The highly anticipated Hong Kong Palace Museum barreled past initial controversy of its political motives to open this past Sunday, July 3, 2022 in the West Kowloon Cultural District. The museum, which was a $446 million project, began construction in March 2019 and was completed in December 2021.
The originally planned opening date, July 2, hoped to commemorate the 25-year anniversary of China recovering Hong Kong from British control. However, the arrival of a typhoon, Typhoon Chaba, pushed the opening date to the day after, because of its potential deadly effect on coastlines. With persistent COVID policies discouraging international travel, a large local crowd still populated the opening, with more than 115,000 tickets sold for its first month of being opened.
What was the controversy?
Although the Hong Kong Palace Museum shares a name with Beijing’s Palace Museum, the Hong Kong Palace Museum distinguishes itself with its 900+ loaned ancient treasures and its accompanying exhibitions of multimedia contemporary and local art pieces to present diverse perspectives on history and culture.
A commonality between the museums are their shaky beginnings. Following the 1911 Revolution that overthrew the Qing Dynasty, the architectural complex of the Palace Museum in Beijing, known as the Forbidden City, began housing paintings, calligraphy, and ceramics of imperial collections. The civil war with the Communist Party resulted in the relocation of several of these art pieces to Taiwan by the Kuomintang, the defeated ruling party of the Republican era, with the Forbidden City moving forward amid conflict.
The Hong Kong Palace Museum’s controversy resided in its announcement of commencement, with the city’s former chief secretary, Carrie Lam, neglecting timely and thorough public consultation. Critics also cited the potential political motives at play; the displayed traditional artifacts celebrate a national identity, which might work to remedy the tension with Beijing’s urging of cultural repair in a former British colony.
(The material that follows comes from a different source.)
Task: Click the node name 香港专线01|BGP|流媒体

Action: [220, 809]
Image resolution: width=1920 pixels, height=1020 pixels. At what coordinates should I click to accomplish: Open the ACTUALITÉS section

The ancient exhibits and Contemporary Multi-Media
Nine galleries – spread across 84,000 square feet of exhibition space – all host their own themes, including the following: ceramics from the Neolithic period, paintings and calligraphy dating back to the Jin dynasty (265-420 CE), Qing emperors and empresses and their robes, “Grand Gallop: Art and Culture of the Horse” and the history of Chinese art collecting in Hong Kong.
Accompanying the loaned ancient arts, Stanley Wong curates a gallery of contemporary designs. The exhibition “No Boundaries: Reinterpreting Palace Museum Culture” invites six interdisciplinary artists to turn to the displayed traditional art pieces and introduce a modern lens. One example is artist Chris Cheung’s work, Waving Script, which features a robotic arm waving a red ribbon, creating an indecipherable product of calligraphy based on Yuan dynasty scholar Deng Wenyuan’s ancient calligraphy. Cheung’s comments on his work highlight his intention to explore the potential disappearance of calligraphy and written language in the future times, reveling in the inextricable links with the past, present, and future. Cheung says of his work, “The script changes as time changes.”
Another multimedia artist that investigates ancient cultural traditions by engaging multiple senses is GayBird Leung, who created an unexplained 31-channel sound installation A Grandiose Fanfare. The work includes sound effects of popping balloons to reference fireworks during the 1997 handover of Hong Kong.
The contemporary art pieces along with the loaned Forbidden City ancient works function as a mosaic of cultural life and perspectives.
Public’s reactions to the opening
Early visitors reported delight at the loaned 914 pieces, including the 166 labeled grade-one national treasures, from the Forbidden City. Some of these pieces are being revealed to the public for the very first time. Several visitors celebrated with costumes in the style of the Han Dynasty (202 BCE-9 BCE and 25-220 CE) as they examined the paintings, calligraphy, bronze, ceramics, jade, jewelry, and costumes from Beijing, admiring how the Palace Museum art memorializes the multicultural Qing court. The viewed art includes a dragon robe from the Qing emperor from 1736-95, a porcelain flask from 1403-1424, and a brush washer from the Ru kilns, all traversing through the rich cultural past, much to the support of the local crowds. The sold-out tickets in July emphasize the already-growing popularity of the museum in the West Kowloon Cultural District, which already boasts the M+, a signifier given to museums with contemporary, visual and cultural art, and other celebratory cultural spots.
Ultimately, despite the setbacks of the controversy surrounding its announcement and the unexpected impact of a typhoon, the Hong Kong Palace Museum excavates a unique position for itself within history, drawing in visitors to enter a deeply complex and rich honoring of both the present and the past.